The marks offered threefold social control. Visible brands alerted members of the honest public. In principle, they also deterred people contemplating a life of crime. And in an era before widespread literacy and comprehensive penal records, they could be “read” by law officers as signs of prior conviction: criminal suspects were routinely strip-searched in pursuit of them.
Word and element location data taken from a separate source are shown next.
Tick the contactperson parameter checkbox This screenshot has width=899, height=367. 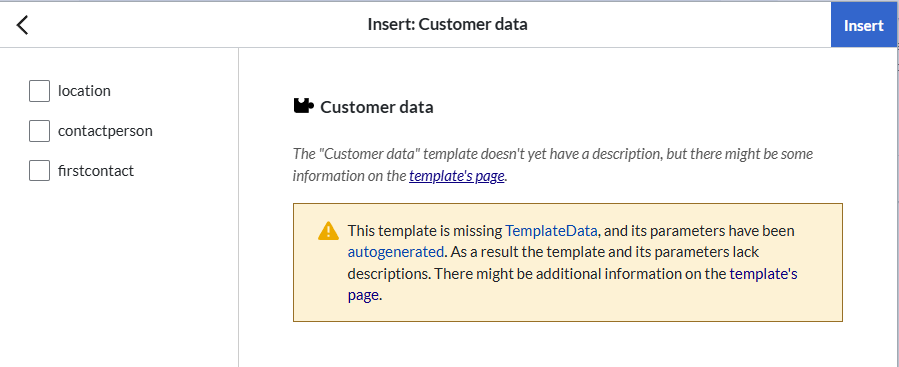coord(40,131)
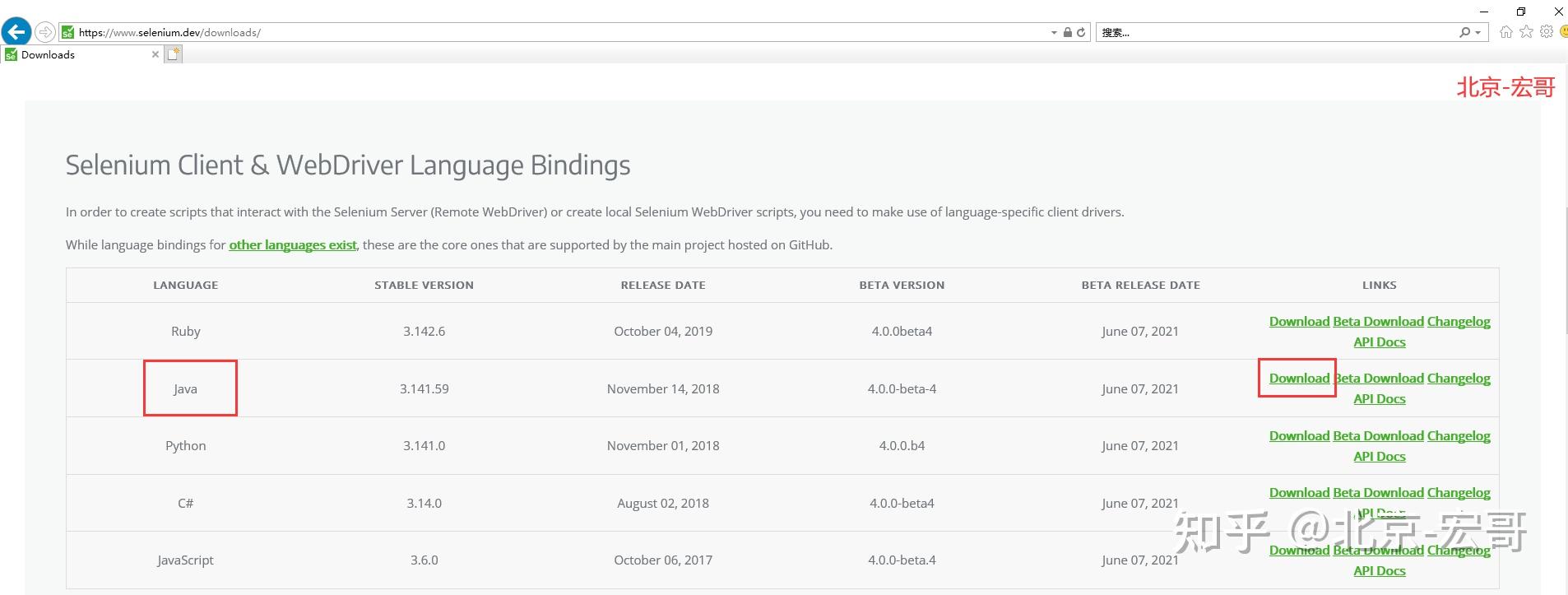Screen dimensions: 1568x595
Task: Open the "other languages exist" link
Action: click(x=292, y=244)
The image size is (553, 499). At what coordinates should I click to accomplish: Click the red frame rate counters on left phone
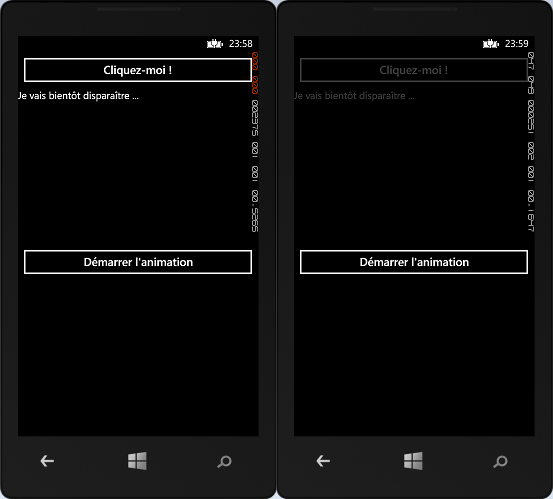click(x=255, y=73)
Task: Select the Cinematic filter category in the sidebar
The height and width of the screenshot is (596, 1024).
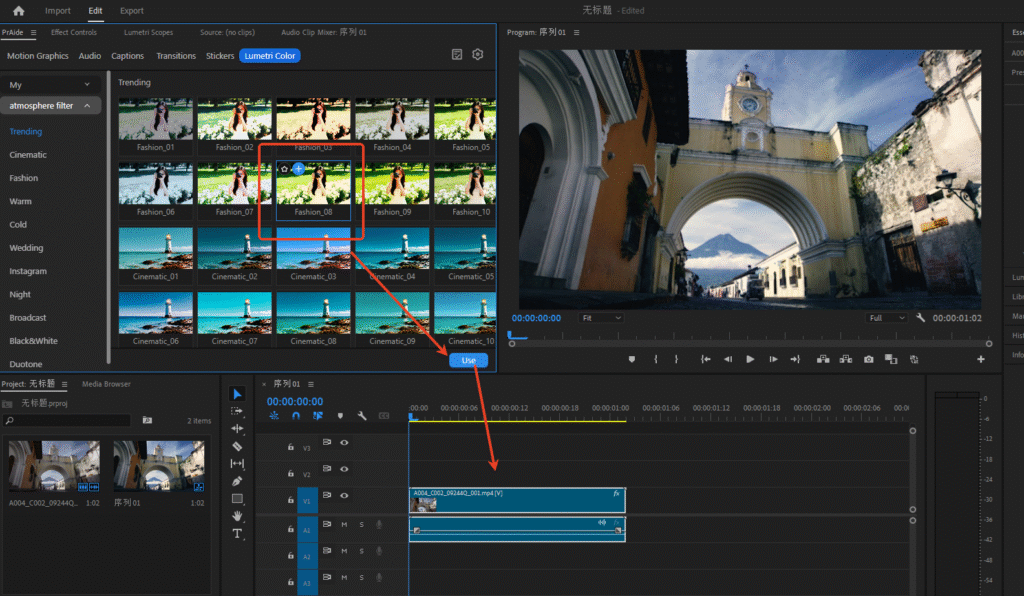Action: pos(28,154)
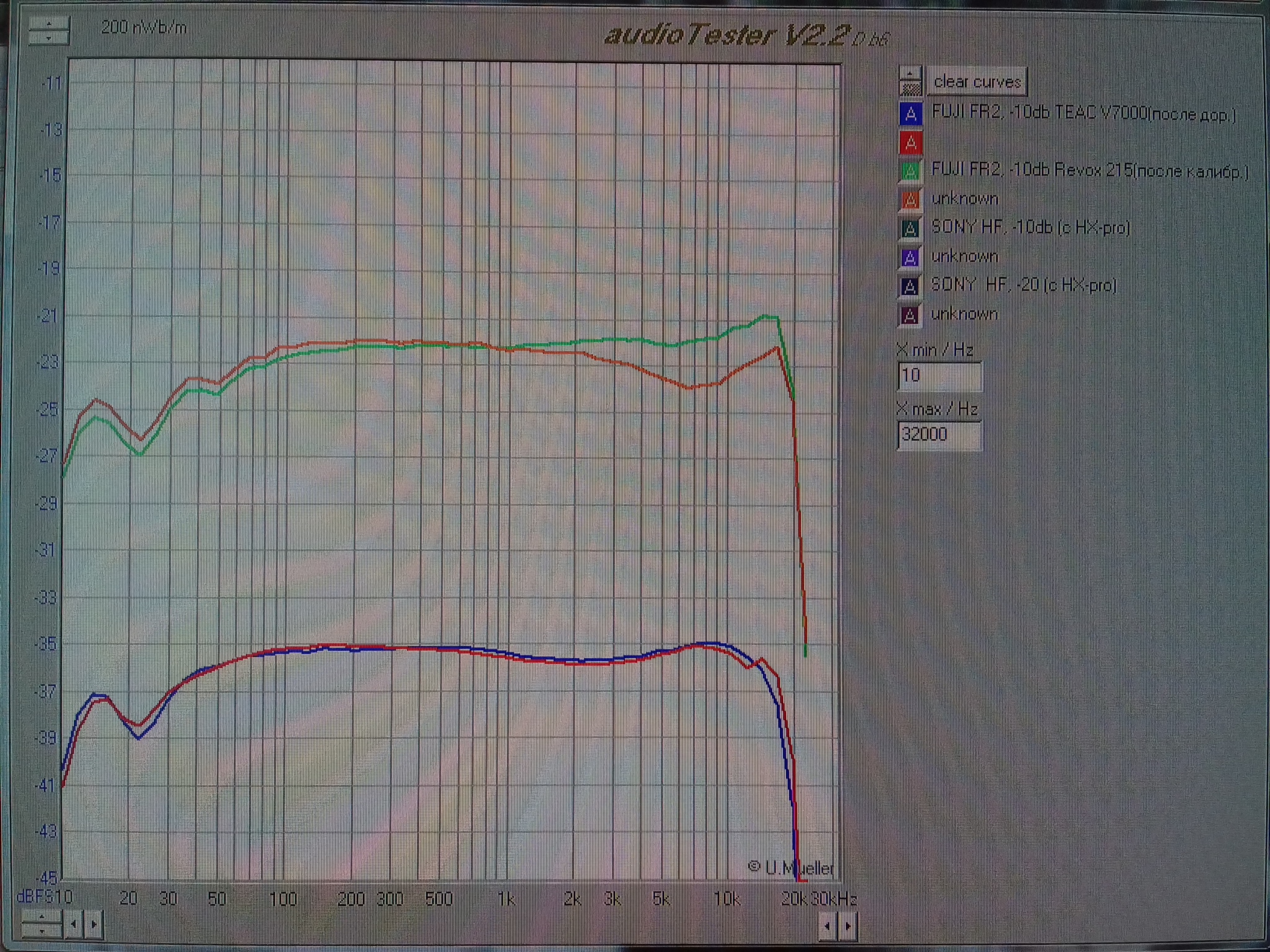Click top-left Y-axis down arrow stepper
1270x952 pixels.
pyautogui.click(x=49, y=38)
In medieval England, an enfranchised system of street justice also dealt with undesirables. It was tied to the concept of the outlaw, a word denoting not a criminal per se but a person deemed to be outside the law’s protection. In legal cases of the era, a criminal defendant (or the subject of a civil action) who repeatedly failed to appear in court—and whom the authorities could not locate—could be declared an outlaw. Once a man had been “outlawed,” any citizen encountering him had the right to do with him as he pleased, including commit homicide.*2 “Outlawry was the capital punishment of a rude age,” two twentieth-century historians have written. “To pursue the outlaw and knock him on the head as though he were a wild beast [was] the right and duty of every law-abiding man.”